* [BRIEF]: Search the listing below for the word "will" and copy each line where it appears.

* [RECORDS FOR THIS EXERCISE]:
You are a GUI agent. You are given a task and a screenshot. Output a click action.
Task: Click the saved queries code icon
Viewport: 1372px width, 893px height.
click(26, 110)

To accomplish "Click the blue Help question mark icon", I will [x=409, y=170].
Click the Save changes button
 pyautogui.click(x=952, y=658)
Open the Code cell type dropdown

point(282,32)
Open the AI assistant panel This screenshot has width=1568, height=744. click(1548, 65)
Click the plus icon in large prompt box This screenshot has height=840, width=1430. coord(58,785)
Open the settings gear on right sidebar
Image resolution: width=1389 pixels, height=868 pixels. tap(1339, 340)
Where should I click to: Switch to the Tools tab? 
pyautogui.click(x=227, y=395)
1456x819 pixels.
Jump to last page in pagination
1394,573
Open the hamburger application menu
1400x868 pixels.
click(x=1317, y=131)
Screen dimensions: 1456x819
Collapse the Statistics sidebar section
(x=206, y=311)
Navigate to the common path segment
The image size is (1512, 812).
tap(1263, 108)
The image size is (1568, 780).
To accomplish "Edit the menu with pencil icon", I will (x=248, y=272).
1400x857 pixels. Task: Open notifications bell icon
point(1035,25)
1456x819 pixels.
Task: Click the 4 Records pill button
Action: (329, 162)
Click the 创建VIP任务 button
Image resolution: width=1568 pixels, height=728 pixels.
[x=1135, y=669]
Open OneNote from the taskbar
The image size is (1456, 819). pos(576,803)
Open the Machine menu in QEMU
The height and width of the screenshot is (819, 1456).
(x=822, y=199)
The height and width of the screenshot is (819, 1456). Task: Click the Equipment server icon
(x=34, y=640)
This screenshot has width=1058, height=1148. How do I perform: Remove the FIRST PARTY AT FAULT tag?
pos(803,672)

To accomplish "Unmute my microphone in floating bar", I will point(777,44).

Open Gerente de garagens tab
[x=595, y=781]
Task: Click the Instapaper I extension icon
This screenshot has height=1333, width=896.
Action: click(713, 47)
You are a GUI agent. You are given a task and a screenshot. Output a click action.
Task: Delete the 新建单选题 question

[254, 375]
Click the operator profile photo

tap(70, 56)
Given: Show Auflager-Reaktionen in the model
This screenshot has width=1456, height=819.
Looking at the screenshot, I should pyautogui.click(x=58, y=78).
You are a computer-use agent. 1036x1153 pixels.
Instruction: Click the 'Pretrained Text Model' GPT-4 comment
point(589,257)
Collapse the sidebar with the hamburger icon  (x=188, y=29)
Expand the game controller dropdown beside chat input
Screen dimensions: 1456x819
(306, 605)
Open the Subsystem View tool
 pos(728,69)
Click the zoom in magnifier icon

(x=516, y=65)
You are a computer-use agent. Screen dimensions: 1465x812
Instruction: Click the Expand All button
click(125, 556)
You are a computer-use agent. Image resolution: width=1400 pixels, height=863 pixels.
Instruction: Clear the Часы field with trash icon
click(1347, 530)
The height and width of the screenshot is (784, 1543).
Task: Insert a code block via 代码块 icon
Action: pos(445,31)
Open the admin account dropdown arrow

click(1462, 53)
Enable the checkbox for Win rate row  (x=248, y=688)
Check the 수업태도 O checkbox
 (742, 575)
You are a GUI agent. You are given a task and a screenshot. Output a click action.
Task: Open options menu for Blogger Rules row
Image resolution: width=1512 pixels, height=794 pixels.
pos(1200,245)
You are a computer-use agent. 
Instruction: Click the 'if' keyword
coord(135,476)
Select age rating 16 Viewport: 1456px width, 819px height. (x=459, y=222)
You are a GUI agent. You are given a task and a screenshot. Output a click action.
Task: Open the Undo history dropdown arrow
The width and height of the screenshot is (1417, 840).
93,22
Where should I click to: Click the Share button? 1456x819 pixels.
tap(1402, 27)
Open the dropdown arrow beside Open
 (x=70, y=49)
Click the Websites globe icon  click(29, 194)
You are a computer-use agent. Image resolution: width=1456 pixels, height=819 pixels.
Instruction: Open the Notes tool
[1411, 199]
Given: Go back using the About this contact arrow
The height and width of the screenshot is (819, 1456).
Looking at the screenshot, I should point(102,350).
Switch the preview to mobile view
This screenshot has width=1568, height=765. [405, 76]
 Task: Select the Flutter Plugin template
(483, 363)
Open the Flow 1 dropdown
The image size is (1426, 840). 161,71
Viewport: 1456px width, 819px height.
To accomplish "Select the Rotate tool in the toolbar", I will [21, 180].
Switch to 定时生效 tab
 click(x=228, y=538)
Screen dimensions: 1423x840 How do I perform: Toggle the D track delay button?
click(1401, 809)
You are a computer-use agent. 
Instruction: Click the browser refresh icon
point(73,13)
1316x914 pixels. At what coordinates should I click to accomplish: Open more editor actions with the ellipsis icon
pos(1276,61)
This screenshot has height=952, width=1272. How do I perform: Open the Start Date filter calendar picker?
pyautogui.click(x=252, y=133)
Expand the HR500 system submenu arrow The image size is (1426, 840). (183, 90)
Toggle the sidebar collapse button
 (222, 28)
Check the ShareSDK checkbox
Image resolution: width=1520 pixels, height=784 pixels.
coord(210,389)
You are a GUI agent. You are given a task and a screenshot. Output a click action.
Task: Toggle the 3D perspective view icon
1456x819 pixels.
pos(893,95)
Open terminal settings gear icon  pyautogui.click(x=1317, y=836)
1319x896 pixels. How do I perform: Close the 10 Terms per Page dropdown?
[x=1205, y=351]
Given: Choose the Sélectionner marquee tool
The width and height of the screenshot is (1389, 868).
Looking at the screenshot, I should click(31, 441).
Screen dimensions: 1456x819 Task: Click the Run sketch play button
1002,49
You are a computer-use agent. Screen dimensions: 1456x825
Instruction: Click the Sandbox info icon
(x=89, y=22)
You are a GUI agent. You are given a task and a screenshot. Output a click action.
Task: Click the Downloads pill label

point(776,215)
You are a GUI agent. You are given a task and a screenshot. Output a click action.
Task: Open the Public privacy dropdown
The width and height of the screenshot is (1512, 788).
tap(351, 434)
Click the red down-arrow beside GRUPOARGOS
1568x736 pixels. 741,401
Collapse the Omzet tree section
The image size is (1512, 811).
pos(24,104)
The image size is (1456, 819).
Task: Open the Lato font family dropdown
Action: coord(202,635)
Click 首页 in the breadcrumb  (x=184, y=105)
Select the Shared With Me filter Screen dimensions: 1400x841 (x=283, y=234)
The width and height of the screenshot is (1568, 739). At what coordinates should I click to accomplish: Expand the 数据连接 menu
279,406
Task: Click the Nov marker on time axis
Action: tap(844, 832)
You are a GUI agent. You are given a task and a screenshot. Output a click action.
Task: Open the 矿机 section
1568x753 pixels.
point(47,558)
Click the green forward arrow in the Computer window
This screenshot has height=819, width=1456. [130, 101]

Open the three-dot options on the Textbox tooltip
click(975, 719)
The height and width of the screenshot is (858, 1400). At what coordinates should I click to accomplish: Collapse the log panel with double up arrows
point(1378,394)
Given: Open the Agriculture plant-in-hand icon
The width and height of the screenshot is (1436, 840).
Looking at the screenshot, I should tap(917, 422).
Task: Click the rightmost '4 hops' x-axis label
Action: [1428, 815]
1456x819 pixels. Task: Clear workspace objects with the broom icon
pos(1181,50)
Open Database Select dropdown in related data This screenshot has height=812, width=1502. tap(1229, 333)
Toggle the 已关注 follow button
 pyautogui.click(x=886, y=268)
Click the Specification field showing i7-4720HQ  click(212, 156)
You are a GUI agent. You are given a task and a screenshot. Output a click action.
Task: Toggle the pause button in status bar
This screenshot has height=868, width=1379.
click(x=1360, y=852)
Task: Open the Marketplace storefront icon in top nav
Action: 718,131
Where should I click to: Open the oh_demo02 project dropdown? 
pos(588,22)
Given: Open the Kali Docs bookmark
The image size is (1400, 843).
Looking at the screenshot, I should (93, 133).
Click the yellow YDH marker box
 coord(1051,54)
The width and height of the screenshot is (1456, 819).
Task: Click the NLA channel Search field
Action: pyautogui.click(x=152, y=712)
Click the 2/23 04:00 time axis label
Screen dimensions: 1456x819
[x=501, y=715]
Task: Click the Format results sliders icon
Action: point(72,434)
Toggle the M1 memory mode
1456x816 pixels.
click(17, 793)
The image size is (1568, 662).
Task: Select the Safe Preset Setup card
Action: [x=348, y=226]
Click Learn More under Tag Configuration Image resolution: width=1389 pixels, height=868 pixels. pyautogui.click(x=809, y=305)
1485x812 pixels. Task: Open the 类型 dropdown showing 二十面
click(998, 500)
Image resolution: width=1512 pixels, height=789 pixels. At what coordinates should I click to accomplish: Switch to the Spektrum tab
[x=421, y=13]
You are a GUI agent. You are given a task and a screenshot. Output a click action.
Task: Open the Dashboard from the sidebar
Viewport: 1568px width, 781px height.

* [EXERCISE OUTPUT]:
To accomplish "Click the blue Help question mark icon", I will [x=409, y=170].
To accomplish "Edit the menu with pencil icon", I will (x=248, y=272).
To accomplish "Unmute my microphone in floating bar", I will point(777,44).
To accomplish "Select the Rotate tool in the toolbar", I will [21, 180].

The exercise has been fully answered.